Born in Kent in 1884, Henry George Murphy, known as Harry, had an early first encounter with design and craftsmanship. Aged 10 he walked past an exhibition of the Arts and Crafts Society of London and, showing curiosity, was introduced to jeweller and silversmith Henry Wilson, illustrator Walter Crane and founder of the Arts & Crafts movement William Morris.
Murphy became Wilson’s protegee, from the age of fifteen undertaking a six-year apprenticeship at his Kensington workshop, an education complimented by enrolling at the Central School of Arts and Crafts. On completion of his studies, Murphy continued teaching at this institution and at the Royal College of Art. Further, he honed his skills as a craftsman in Wilson’s workshop, focusing on goldsmithing, enamel and jewellery. Murphy’s interest in Gothic and Renaissance style and use of enamel and niello mirrored Wilson’s, leading to his designs often being misattributed to his mentor.
In 1910 Murphy left Wilson’s studio and in 1912 travelled to Berlin where he was foreman in the workshop of Emil Lettré. This partnership was short lived due to Murphy’s homesickness and the recalcitrant nature of his employer. The following year, Murphy founded his west London workshop and married his fiancée of four years, Jessie Church. World War I meant a hiatus in his typical output, as he initially produced metal and enamel service badges for the military, before enlisting and shutting his workshop in 1915.
Following the conclusion of the war, Murphy recommenced teaching at the Central School of Arts and Crafts alongside other piecemeal studio work. In 1924 he produced the Crown Jewels for Queen Mary’s Doll’s House, including the Imperial State Crown at just 3cm high. It was also during this period that he received the most high-profile commission of his career, a tiara for the Princess Royal. This impressive piece was described at the 1966 auction of Princess Mary’s jewellery as ‘A Gem, Enamel and Gold Head Ornament, composed of five graduated gold and enamel Gothic arches supported on similarly decorated pillars each enclosing a stylized tree set with sapphires and small diamond collets'. The stylised trees were representations of the ‘Tree of Jesse’, a metaphor for the ancestors of Christ. This was a recurrent motif in Murphy’s work, and a nod to his wife Jessie.
It was in this vein that in 1928 he named his new workshop Falcon Studios (a jess being the strap attached to the leg of a falcon). The stamped Falcon mark can be found on much of Murphy’s work from this period and recognises the instrumental role Jessie played in supervising the Studios’ shop and office. Opening on Marylebone High Street in an old chemist’s shop, Murphy’s enterprise flourished. Falcon Studios’ initial success was unfortunately hampered by the 1929 Wall Street Crash, the negative effect of which impacted both the business’s fortunes and Murphy’s health. Despite illness, Murphy never lost his enthusiasm for his work or his verve for teaching. By 1932 however financial circumstances had improved and Murphy was also awarded Head of Silversmithing at the Central School of Arts and Crafts.
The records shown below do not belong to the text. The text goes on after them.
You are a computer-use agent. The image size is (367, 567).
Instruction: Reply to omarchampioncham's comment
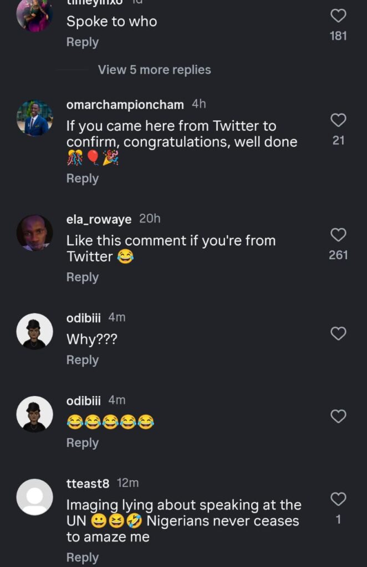coord(83,178)
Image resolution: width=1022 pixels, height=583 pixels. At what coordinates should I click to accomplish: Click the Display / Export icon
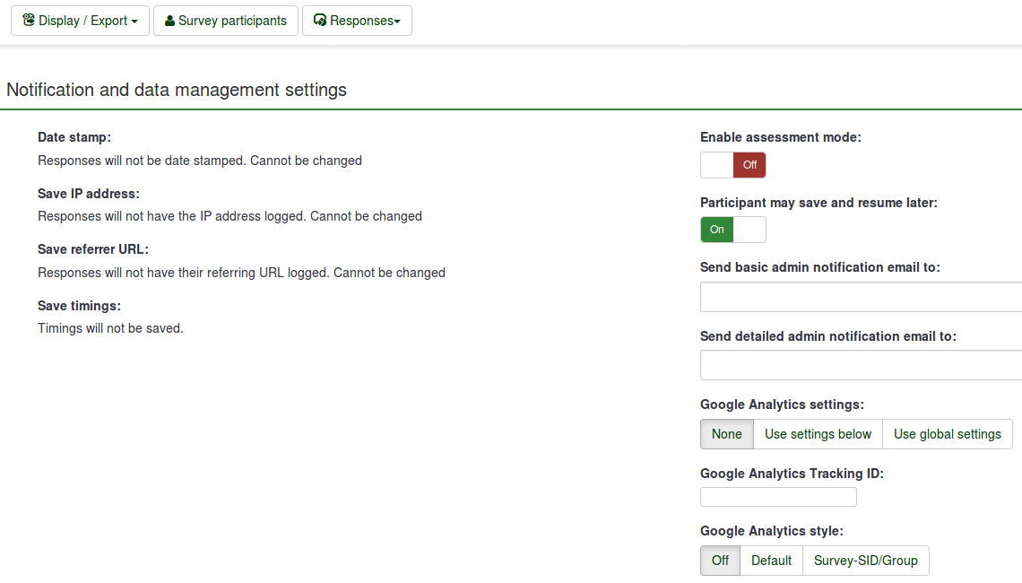coord(29,20)
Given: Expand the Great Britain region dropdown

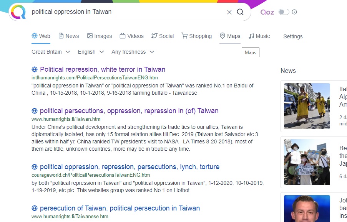Looking at the screenshot, I should [51, 52].
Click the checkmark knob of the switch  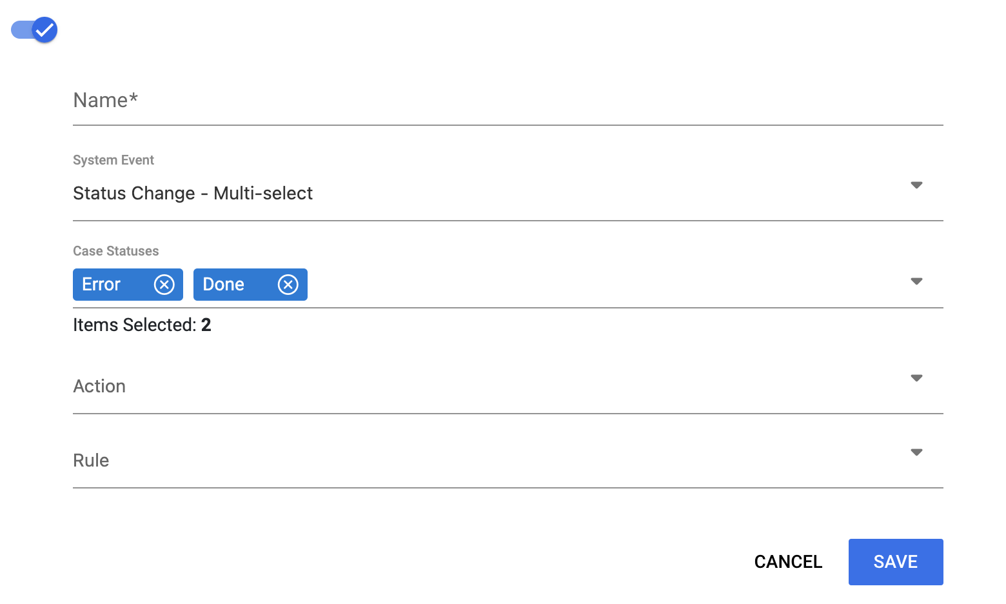point(44,30)

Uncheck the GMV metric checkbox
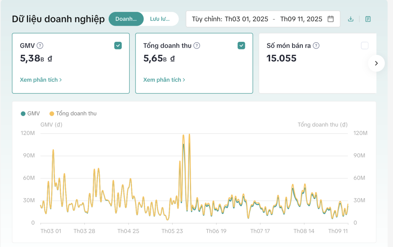118,46

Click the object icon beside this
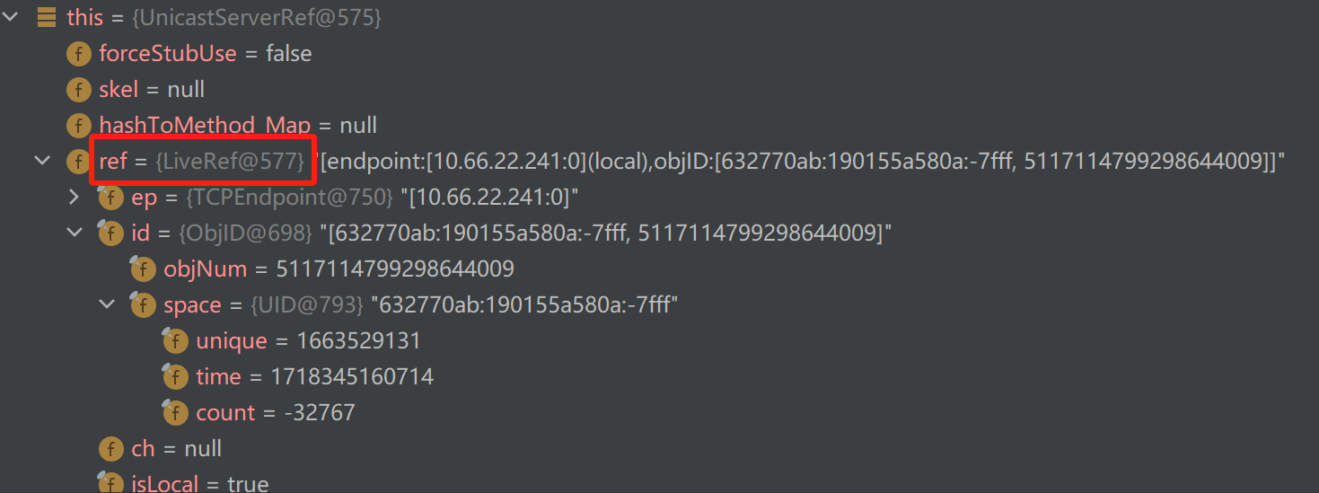[47, 18]
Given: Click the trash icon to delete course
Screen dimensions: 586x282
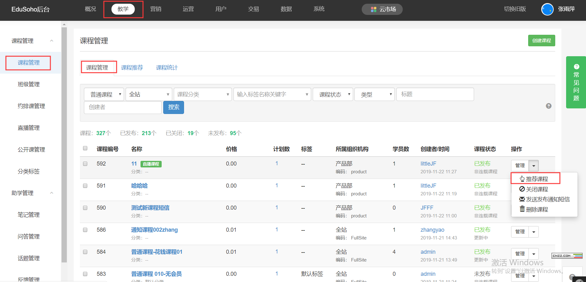Looking at the screenshot, I should point(522,209).
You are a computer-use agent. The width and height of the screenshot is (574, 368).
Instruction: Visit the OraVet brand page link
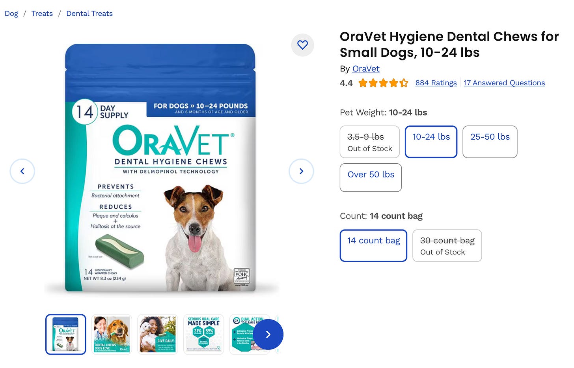click(x=366, y=69)
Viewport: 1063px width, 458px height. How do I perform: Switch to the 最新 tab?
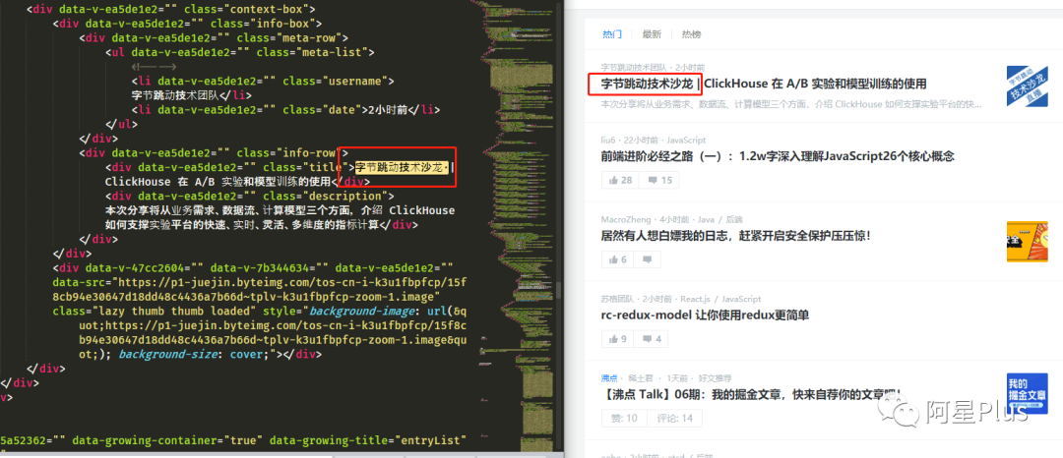pos(652,34)

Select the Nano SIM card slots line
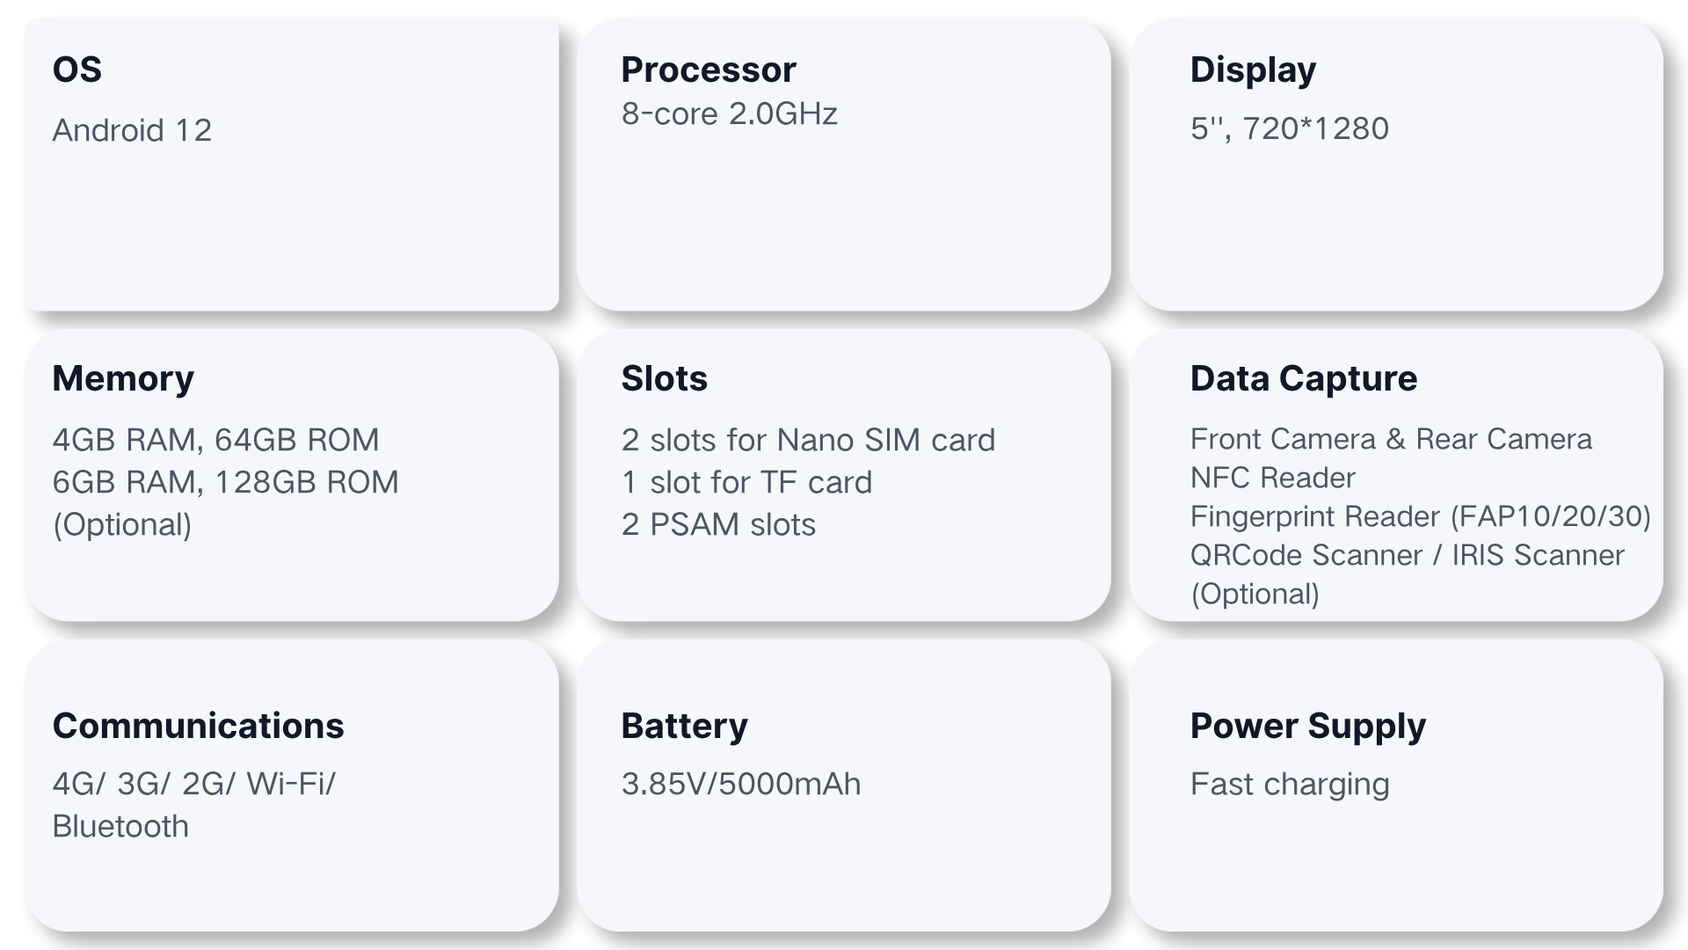[x=808, y=440]
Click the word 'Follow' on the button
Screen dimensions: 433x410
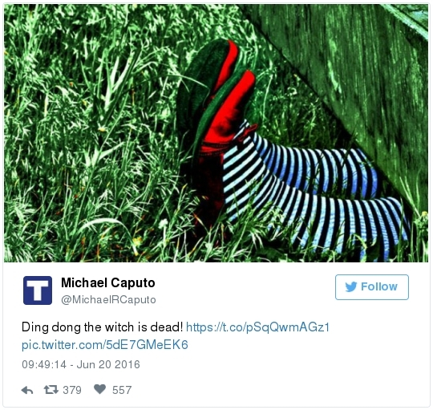point(379,286)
Murphy’s hitherto Renaissance and Gothic style began to include Art Deco, Egyptian and Oriental elements from the late 1920s. This is manifest in his clean, geometric lines and zig-zag patterns. Murphy also admired Nordic makers like Georg Jensen, as is evidenced by his inclusion of cabochons.
The conclusion of the decade saw Murphy declared a Freeman of the City of London and the Art Workers Guild, called to the Court of Assistants of the Goldsmiths’ Company and a recipient of the Diploma of Royal Designer of Industry, a highly regarded figure at the pinnacle of his profession. In 1939 however, Murphy’s health worsened significantly and he died on 10th July.
Passing away on the eve of the Second World War, the aesthetic of his work unfashionable at its close, H. G. Murphy languished almost entirely forgotten in the canon of design history. In 2005 however, admirers Paul Atterbury and John Benjamin organised an exhibition at Goldsmith’s Hall in London, presenting his work alongside an array of archival material and original designs. It is from their work that most of the writing on Murphy in subsequent years draws.
Their exhibition, At the Sign of the Falcon: H.G. Murphy – Art Deco Silversmith and Jeweller, initiated renewed interest in Murphy and began to redress the neglect of the previous century.